Cinequest: WHAT THEY HAD

WHAT THEY HAD
Blythe Danner and Hilary Swank star as Ruth and Bridget Keller in WHAT THEY HAD, a Bleecker Street release.  Photo courtesy of Bleecker Street

In the family drama What They Had, two siblings (Hilary Swank and Michael Shannon) face their mom (Blythe Danner) sinking into Alzheimer’s, and their father (Robert Forster) refusing to take action.  To heighten the pressure, the out-of-town daughter wants to give the old folks more slack than does the local son.  He’s been dealing with this situation up close, and he’s fed up.  The dad is used to always being in charge, and he doesn’t cope well with needing help.

Despite the subject, What They Had is not a depressing movie, mostly because of the sunniness of Danner’s character.  This is a character-driven story that benefits from this stellar cast.  This is the first feature for writer/director Elizabeth Chomko, and she delivers an authentic and well-crafted story.

I saw What They Had at Cinequest.  An October 18, 2018 release is planned.  Here’s a clip.

Cinequest: THE MINER

In the gripping Slovene drama The Miner (Rudar), the experienced miner Alija (Leon Lucev) is tasked with checking out an abandoned mine before it is permanently sealed.
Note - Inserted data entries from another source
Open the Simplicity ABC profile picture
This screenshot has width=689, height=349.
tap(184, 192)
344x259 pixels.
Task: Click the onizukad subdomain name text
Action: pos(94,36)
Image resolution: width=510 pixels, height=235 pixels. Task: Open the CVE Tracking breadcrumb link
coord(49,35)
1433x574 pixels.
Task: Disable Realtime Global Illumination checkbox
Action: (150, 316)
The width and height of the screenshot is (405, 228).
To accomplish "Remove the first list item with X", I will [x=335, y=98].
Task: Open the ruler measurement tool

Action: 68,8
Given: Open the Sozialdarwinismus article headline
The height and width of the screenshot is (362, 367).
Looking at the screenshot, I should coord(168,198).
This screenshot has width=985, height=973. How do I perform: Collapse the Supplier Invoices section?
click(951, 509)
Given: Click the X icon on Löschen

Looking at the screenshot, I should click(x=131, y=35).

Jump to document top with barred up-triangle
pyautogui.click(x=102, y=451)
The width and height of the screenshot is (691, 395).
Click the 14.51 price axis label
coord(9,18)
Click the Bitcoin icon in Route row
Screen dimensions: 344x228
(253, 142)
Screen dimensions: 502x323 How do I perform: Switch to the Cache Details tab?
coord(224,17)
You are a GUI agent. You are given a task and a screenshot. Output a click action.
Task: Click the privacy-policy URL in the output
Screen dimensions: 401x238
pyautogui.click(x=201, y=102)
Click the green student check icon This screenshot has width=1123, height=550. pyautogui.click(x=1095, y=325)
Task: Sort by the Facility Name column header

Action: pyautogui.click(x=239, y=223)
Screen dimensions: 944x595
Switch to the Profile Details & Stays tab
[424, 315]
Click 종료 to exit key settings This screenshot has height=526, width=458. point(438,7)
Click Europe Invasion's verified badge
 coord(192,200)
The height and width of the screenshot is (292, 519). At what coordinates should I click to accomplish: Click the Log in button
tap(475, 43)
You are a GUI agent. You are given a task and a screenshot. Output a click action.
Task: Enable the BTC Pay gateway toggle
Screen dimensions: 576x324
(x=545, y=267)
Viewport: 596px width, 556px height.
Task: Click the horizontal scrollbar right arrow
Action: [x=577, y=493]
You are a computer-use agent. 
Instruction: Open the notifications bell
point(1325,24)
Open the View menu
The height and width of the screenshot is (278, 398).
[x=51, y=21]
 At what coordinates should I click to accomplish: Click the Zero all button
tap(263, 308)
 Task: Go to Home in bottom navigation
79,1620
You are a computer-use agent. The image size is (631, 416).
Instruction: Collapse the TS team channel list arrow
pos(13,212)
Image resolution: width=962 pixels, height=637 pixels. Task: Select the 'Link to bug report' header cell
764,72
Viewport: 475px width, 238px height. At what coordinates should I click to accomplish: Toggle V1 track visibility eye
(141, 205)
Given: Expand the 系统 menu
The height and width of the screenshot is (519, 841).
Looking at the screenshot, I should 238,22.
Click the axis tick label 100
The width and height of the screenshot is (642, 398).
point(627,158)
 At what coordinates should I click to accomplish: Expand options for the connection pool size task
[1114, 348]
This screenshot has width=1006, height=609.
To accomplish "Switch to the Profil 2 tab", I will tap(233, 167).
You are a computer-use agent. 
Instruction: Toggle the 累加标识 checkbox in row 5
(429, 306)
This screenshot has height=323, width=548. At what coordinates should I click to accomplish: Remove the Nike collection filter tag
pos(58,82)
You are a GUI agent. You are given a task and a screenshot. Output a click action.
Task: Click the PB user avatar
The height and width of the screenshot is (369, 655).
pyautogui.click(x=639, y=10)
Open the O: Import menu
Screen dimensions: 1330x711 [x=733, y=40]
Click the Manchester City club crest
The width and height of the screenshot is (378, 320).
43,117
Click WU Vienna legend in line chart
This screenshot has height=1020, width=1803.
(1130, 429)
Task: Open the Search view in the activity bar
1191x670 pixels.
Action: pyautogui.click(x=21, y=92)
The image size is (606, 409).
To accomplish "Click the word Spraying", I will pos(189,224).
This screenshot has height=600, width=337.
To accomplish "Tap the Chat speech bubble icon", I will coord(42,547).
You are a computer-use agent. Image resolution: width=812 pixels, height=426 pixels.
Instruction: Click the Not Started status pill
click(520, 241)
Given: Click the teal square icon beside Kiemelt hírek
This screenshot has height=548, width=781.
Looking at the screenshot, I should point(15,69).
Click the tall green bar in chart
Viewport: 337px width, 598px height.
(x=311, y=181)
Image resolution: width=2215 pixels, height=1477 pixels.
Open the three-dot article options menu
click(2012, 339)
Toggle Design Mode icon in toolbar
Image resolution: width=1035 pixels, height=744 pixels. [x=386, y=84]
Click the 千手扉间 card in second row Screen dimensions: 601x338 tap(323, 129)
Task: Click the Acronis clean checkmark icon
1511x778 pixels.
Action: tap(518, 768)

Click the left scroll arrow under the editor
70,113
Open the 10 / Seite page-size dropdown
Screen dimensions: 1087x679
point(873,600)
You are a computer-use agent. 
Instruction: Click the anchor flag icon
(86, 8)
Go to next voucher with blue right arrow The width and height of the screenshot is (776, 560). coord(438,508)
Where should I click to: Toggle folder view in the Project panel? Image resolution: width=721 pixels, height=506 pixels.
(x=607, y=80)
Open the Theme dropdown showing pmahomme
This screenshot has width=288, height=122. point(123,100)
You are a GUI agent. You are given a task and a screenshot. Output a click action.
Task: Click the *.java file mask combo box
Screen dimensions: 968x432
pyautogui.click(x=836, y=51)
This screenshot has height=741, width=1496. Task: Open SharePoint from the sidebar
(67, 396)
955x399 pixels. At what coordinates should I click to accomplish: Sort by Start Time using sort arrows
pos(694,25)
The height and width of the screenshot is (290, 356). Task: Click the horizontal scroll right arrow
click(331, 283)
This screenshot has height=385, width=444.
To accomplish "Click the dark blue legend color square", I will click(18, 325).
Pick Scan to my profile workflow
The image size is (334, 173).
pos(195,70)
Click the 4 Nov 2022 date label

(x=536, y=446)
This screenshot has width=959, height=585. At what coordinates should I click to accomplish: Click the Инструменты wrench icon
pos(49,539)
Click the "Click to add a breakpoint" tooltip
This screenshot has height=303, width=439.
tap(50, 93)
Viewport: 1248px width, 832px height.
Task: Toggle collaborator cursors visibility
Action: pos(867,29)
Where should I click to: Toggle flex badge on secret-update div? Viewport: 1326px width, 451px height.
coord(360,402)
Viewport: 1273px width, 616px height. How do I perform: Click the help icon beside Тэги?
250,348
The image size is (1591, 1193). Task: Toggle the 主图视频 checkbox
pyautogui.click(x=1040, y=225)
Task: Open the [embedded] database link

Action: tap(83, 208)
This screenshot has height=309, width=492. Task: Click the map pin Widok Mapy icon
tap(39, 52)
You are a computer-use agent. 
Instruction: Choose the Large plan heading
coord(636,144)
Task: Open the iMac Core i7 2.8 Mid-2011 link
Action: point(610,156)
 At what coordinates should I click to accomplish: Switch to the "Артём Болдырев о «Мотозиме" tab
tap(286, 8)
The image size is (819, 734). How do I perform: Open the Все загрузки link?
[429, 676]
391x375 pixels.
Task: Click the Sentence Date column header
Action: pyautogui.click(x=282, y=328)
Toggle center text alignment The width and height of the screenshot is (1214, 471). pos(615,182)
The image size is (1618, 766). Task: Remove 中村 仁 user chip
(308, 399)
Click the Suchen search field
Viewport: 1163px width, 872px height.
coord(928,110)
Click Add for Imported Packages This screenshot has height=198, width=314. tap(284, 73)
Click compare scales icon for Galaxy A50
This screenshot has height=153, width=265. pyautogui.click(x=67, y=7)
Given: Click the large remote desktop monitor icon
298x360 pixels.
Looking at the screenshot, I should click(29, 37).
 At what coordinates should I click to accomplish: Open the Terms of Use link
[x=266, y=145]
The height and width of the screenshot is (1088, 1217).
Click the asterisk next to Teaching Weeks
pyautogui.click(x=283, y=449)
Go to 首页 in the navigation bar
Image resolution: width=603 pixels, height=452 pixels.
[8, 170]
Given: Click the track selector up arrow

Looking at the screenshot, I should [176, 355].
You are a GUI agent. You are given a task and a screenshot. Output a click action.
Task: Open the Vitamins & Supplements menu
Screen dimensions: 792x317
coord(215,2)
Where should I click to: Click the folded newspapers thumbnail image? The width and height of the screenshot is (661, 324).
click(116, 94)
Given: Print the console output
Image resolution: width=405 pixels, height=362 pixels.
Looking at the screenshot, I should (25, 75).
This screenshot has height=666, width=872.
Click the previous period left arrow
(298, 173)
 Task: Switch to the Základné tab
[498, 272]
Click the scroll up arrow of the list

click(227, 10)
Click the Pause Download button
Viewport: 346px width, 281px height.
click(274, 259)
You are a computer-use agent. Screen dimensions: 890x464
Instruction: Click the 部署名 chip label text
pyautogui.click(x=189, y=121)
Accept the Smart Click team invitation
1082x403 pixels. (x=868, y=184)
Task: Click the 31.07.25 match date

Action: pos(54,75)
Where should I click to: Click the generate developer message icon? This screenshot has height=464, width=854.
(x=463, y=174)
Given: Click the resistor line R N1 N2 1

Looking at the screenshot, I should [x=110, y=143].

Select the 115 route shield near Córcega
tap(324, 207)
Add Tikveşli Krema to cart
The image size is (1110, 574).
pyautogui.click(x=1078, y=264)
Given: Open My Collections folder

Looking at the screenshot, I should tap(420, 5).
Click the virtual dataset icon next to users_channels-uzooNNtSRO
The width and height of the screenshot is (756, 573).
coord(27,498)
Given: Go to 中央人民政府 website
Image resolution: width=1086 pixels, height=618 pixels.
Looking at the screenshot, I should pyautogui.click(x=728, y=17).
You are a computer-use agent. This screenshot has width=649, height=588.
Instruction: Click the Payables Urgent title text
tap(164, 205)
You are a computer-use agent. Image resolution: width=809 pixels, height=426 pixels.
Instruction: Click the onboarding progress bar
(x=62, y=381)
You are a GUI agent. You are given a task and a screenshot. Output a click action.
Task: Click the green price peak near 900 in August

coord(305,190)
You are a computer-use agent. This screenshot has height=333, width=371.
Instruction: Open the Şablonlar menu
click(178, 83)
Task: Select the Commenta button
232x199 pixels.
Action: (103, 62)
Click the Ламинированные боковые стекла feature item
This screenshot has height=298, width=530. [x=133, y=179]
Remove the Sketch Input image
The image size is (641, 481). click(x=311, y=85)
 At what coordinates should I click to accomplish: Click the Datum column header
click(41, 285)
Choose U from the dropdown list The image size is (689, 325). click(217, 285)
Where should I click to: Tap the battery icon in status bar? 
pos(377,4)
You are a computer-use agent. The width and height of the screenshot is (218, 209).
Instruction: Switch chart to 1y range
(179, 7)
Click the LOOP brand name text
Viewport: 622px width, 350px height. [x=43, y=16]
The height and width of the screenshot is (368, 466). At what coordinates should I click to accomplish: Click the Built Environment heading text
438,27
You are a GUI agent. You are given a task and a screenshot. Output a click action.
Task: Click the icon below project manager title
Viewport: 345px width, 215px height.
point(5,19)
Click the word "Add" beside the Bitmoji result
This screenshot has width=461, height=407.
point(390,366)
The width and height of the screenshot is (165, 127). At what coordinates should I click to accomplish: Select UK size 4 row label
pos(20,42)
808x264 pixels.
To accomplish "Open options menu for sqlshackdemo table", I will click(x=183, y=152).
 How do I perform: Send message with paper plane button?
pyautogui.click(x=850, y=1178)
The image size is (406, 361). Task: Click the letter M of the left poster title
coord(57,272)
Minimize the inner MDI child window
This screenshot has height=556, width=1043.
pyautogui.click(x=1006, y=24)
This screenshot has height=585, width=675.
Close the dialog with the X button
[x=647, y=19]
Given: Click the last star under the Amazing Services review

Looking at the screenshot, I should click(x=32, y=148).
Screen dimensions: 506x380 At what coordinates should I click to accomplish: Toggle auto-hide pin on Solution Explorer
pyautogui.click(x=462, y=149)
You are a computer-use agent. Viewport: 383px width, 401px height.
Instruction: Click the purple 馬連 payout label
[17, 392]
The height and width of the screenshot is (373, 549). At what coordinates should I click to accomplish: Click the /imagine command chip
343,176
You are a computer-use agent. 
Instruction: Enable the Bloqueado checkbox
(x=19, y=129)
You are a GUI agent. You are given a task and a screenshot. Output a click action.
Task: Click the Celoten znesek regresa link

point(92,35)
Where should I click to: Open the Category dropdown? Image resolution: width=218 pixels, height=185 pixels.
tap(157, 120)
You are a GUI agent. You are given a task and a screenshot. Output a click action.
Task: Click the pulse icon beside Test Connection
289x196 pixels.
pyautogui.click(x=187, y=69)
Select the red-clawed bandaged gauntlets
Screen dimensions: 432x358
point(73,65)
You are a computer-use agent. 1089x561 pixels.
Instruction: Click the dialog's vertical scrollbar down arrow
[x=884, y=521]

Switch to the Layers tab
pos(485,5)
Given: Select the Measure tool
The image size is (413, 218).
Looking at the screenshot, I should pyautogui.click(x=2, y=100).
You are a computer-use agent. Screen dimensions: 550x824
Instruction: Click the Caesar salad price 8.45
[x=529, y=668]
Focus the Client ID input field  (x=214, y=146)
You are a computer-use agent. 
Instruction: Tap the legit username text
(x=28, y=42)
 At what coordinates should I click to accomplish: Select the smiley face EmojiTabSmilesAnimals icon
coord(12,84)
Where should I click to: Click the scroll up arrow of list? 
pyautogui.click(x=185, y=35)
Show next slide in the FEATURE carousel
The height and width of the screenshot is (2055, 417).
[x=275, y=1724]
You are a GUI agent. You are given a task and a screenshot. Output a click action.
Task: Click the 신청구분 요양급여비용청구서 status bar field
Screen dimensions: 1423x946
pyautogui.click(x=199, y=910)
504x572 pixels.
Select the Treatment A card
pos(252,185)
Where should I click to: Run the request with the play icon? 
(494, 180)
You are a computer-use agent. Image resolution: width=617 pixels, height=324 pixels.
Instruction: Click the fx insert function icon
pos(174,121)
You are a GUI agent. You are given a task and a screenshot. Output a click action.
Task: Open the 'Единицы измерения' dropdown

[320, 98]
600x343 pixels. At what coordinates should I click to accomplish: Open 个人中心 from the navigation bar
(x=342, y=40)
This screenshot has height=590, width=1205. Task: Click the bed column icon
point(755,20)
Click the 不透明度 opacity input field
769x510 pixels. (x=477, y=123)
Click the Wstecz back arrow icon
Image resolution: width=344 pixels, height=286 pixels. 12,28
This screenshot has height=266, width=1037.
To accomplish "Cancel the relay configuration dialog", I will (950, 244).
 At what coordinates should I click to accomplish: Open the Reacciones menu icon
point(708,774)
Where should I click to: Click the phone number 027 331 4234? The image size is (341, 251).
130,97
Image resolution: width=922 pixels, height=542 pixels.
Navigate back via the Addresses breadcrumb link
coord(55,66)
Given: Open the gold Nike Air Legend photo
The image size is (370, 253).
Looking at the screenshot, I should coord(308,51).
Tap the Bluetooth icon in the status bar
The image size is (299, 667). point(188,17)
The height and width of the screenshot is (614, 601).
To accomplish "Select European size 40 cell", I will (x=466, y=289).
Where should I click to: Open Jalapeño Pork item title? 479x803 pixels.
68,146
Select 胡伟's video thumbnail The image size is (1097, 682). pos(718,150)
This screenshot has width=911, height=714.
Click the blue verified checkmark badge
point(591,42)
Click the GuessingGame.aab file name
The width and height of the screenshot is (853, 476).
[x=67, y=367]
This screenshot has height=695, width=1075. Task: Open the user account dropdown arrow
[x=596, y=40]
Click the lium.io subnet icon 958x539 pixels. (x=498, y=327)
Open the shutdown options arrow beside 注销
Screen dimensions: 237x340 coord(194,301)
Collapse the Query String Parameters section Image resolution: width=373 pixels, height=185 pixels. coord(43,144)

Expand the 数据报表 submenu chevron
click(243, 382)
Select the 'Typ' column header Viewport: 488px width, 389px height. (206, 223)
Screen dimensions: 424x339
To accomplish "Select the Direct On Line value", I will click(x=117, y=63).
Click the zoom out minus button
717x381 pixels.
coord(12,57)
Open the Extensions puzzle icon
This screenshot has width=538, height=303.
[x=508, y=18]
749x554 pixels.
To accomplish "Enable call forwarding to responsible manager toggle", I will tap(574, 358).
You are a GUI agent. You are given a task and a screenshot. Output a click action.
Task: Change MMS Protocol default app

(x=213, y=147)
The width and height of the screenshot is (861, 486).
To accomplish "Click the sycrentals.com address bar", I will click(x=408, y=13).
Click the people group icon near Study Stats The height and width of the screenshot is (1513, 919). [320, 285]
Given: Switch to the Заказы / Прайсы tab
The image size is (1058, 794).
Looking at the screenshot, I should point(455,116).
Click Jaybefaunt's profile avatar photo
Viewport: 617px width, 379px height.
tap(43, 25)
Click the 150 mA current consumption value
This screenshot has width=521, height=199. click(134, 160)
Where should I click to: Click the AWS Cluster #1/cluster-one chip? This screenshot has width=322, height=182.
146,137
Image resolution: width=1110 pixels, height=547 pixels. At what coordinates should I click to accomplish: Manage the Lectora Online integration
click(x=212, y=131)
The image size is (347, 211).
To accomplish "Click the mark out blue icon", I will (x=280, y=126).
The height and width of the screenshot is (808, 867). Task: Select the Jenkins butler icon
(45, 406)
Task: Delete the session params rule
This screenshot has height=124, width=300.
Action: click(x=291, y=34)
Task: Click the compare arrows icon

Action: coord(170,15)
No one wants anything found in the old shaft, let alone anything controversial. But Alijah is a man burdened by a great sense of duty.  As a Bosnian immigrant, he has also been seared by the Bosnian genocide.

The movie starts out as a mystery and urns into a psychological thriller.  Indeed, [MINOR SPOILER] the mine that has been closed since 1945 is revealed to contain a mass grave.  Embued with the Bosnian resolve to “find them all”, Alijah is not about to cooperate in the coverup that his employer and the Slovenian government desire.  Alijah is a man of few words, but he is eloquent when he relates the family story to his adult daughter. The Miner is based on a true story.

The writer-director is Hannah Antonina Wojcik Slak, and The Miner is her third feature.

I saw The Miner at Cinequest.  Cinequest’s international film scout Charlie Cockey specializes in Eastern European cinema and brought this gem to the festival. Slak won Best Director and Lucev won Best Actor at the Slovene Film Festival, and The Miner was Slovenia’s submission to the Oscars.